Social media has upped the ante in its wide reach, but the socio-emotional dilemma caused by idealized imagery is not new.

Firestone then presents a more positive view, noting that teaching kids how to navigate the social media landscape is key. She quotes from a 2017 U.K. report published by the Royal Society for Public Health, examining both positive and negative effects from social media: “Social media can be [used as] a tool for good – the challenge is to ensure social media companies are doing their utmost to make platforms a safe place … and for our young people to be equipped with the relevant skills to be able to navigate them…”

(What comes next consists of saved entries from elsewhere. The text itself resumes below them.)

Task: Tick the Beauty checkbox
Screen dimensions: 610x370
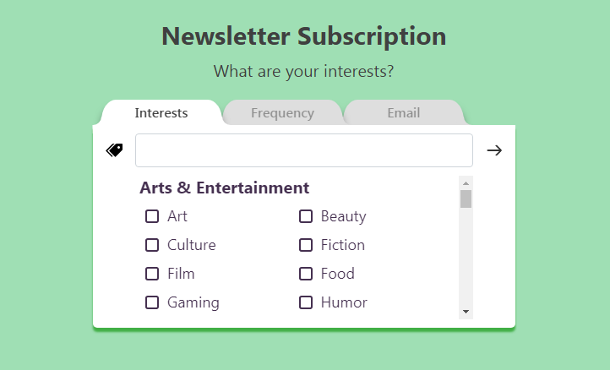Action: pos(306,216)
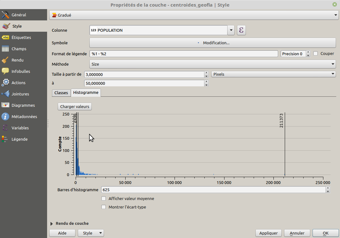Open the Champs table icon
This screenshot has width=340, height=238.
(x=5, y=49)
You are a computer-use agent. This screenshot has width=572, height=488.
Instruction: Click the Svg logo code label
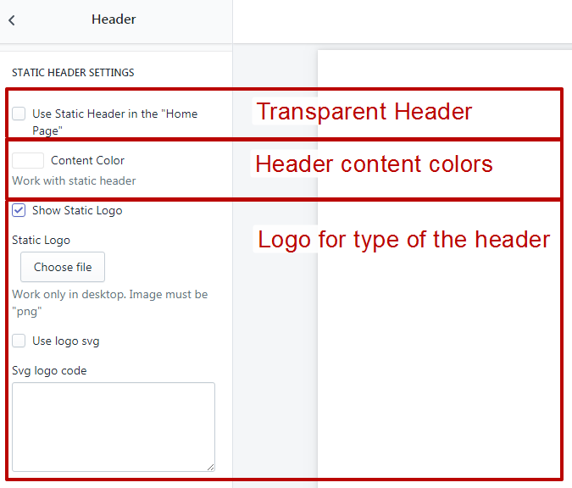point(49,370)
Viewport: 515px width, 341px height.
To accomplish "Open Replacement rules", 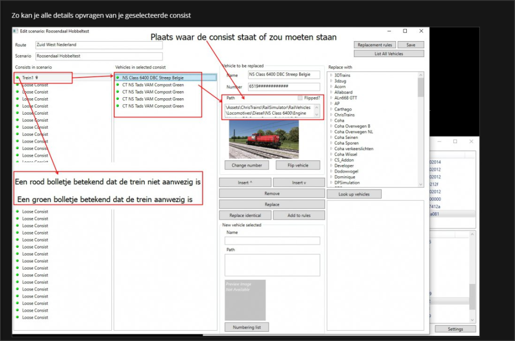I will [x=374, y=45].
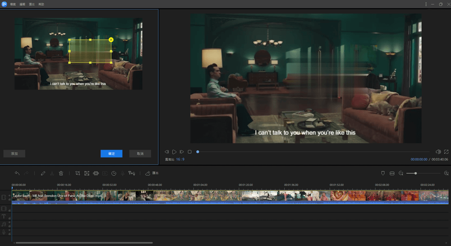Mute the preview volume speaker

(x=438, y=152)
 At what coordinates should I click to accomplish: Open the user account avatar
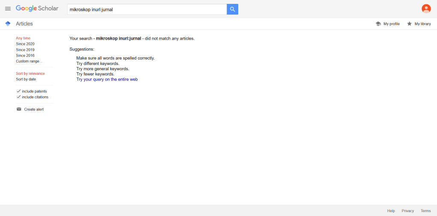(426, 9)
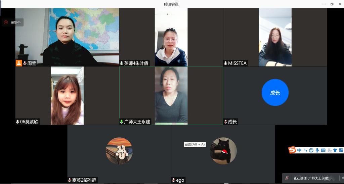Click ego's black cat avatar
This screenshot has width=344, height=184.
(x=223, y=151)

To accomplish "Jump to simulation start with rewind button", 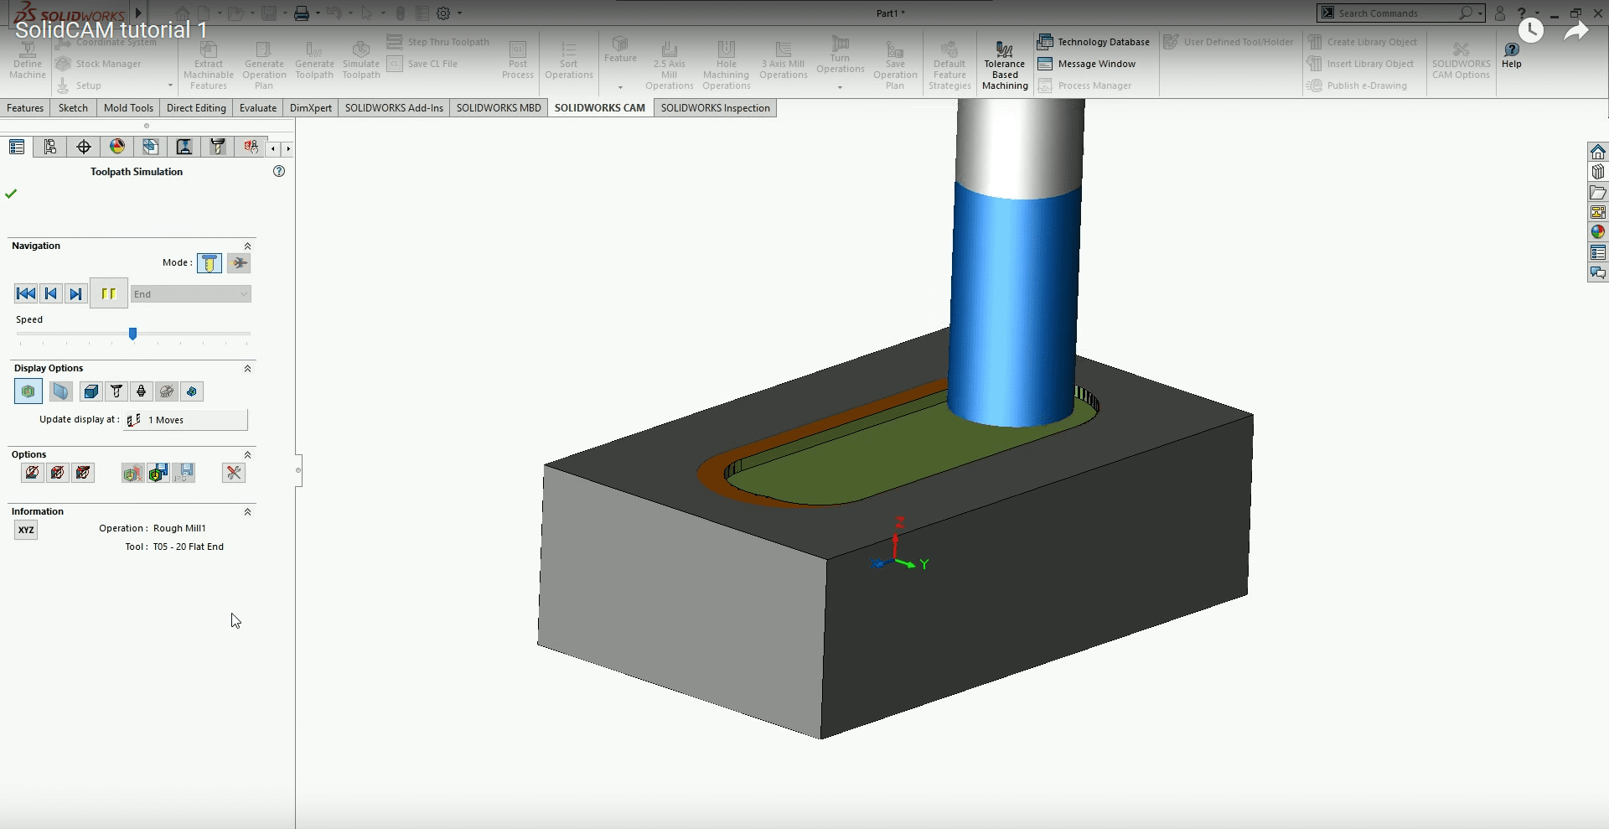I will [x=26, y=293].
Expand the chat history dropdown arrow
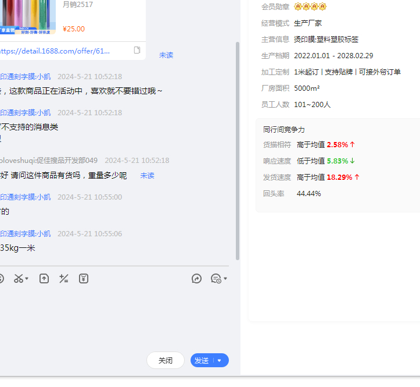Viewport: 420px width, 387px height. tap(225, 279)
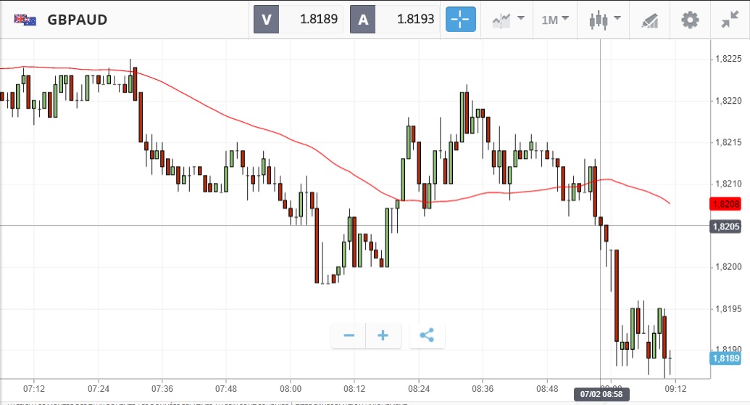750x405 pixels.
Task: Open the indicators dropdown
Action: (509, 20)
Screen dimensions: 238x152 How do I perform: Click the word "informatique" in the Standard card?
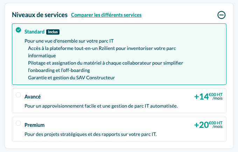point(42,56)
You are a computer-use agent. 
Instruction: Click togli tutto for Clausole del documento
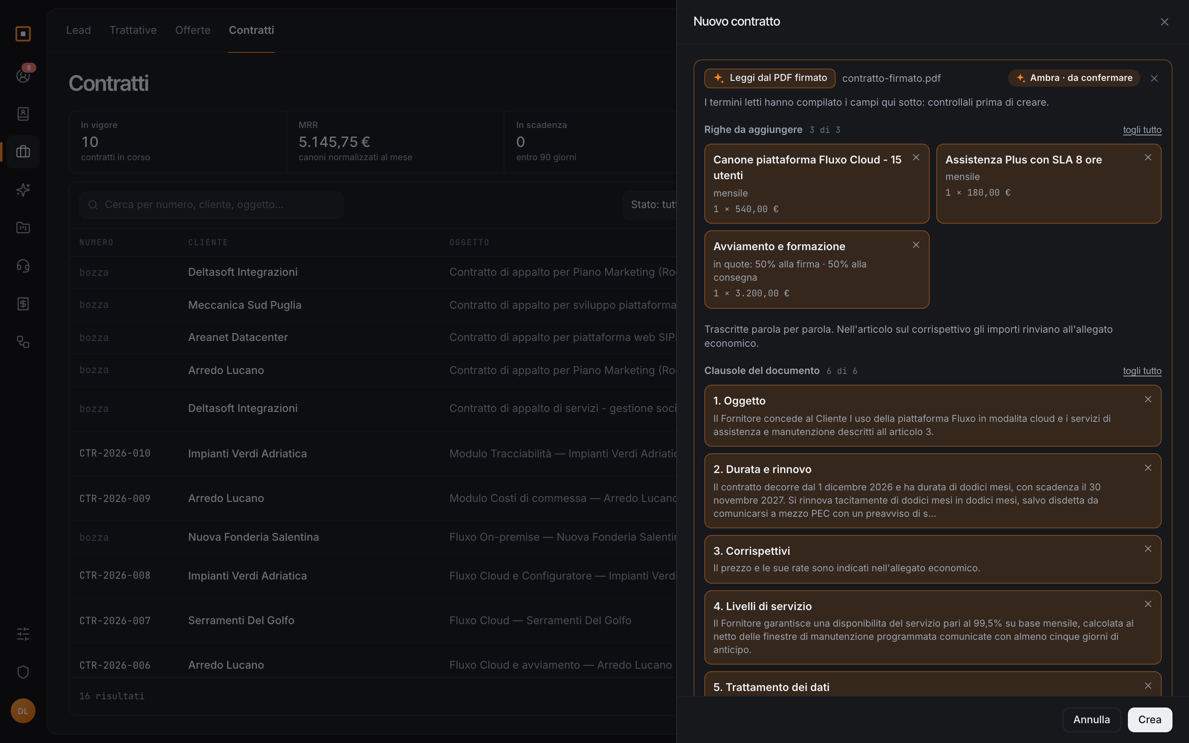[x=1142, y=371]
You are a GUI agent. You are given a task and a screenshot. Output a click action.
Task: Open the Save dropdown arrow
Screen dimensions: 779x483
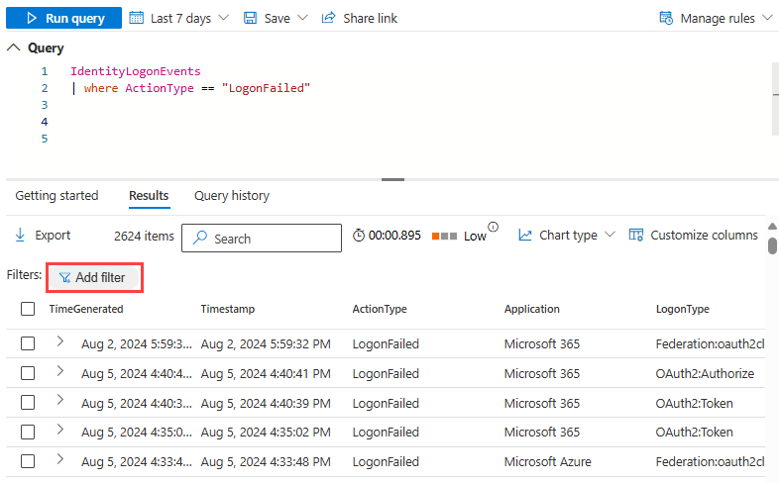click(x=301, y=18)
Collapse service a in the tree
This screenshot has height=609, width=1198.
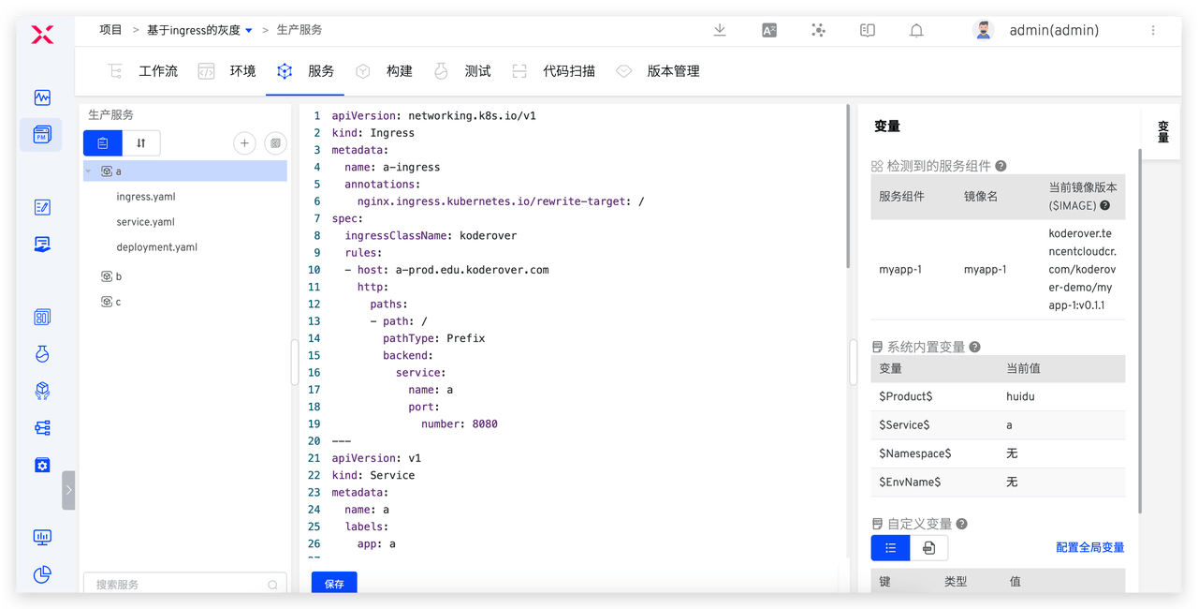pos(89,171)
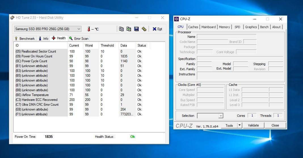Viewport: 303px width, 158px height.
Task: Click the Current column header
Action: (74, 45)
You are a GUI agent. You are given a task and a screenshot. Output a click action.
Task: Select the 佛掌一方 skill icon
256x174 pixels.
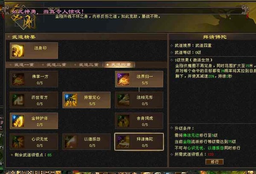tap(18, 79)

And how best can parents equip kids for this navigation? Teach them to think critically. Teach them social media literacy. These are familiar tactics – nothing you haven’t already heard of.

Finally, in a more personal tone, New York Times “Parenting Newsletter” writer Jessica Grose notes that when she read the WSJ article, “My initial gut response was: I need to keep my two young daughters away from social media until they’re 40. Statistics like ‘32 % of teen girls said that when they felt bad about their bodies, Instagram made them feel worse,’ are panic-inducing.”

But then Grose names the antidote to the panic, quoting Dr. Yolanda N. Evans, an Associate Professor at the University of Washington Department of Pediatrics: “Starting your kids off with social media literacy at a young age is an essential tool… if you observe your kid looking at an ultra-manicured photo of a friend, you can say something like: ‘I noticed that picture of so-and-so looks professional, how many takes do you think they took to get it?’ It helps them think critically about what they’re seeing.”

Yes, we may be tempted to panic when we scan scary statistics in a news feed. But dig deeper and you’ll find that the tools savvy parents have long relied on – regular communication and teaching children early to think for themselves – may serve just as well in avoiding social media landmines as they do in any potential danger zone.

Critiquing Instagram imagery is simply media literacy, a skill that allows you or your child to stand back and assess the value of a film, video, photo or meme, separately from the emotional effect it may have on you. You may have already attended an NYC-PIA seminar on media literacy, or at your schools. The key principles apply here. To foster social media literacy:

1) Start EARLY (well before you allow your children to have a social media account);

2) Help your kids learn to EVALUATE what they see by modelling your own critical thinking – say, I wonder how they did that makeup, or posed that photo?;

2) Communicate OFTEN. Sit with your child and ask questions to prompt evaluation of the source. Demystify the platform so kids can see the driver of media apps: revenue. Tell them Instagram posts make money for Instagram. The platform has no magical power, it’s a product distributed by a big business. Help your child see that using it is like buying stuff, and we don’t always buy everything we see – we pick and choose! And we don’t always believe everything we read – we think for ourselves.

Your frequent conversations with your children, your investment in earning their trust so they come to you when troubled, and your attention to fostering their critical thinking skills, all prepare your child to confidently meet emotional and social challenges. This one is no different.

Stay involved, stay informed, and above all, for your child’s sake, STAY CONNECTED.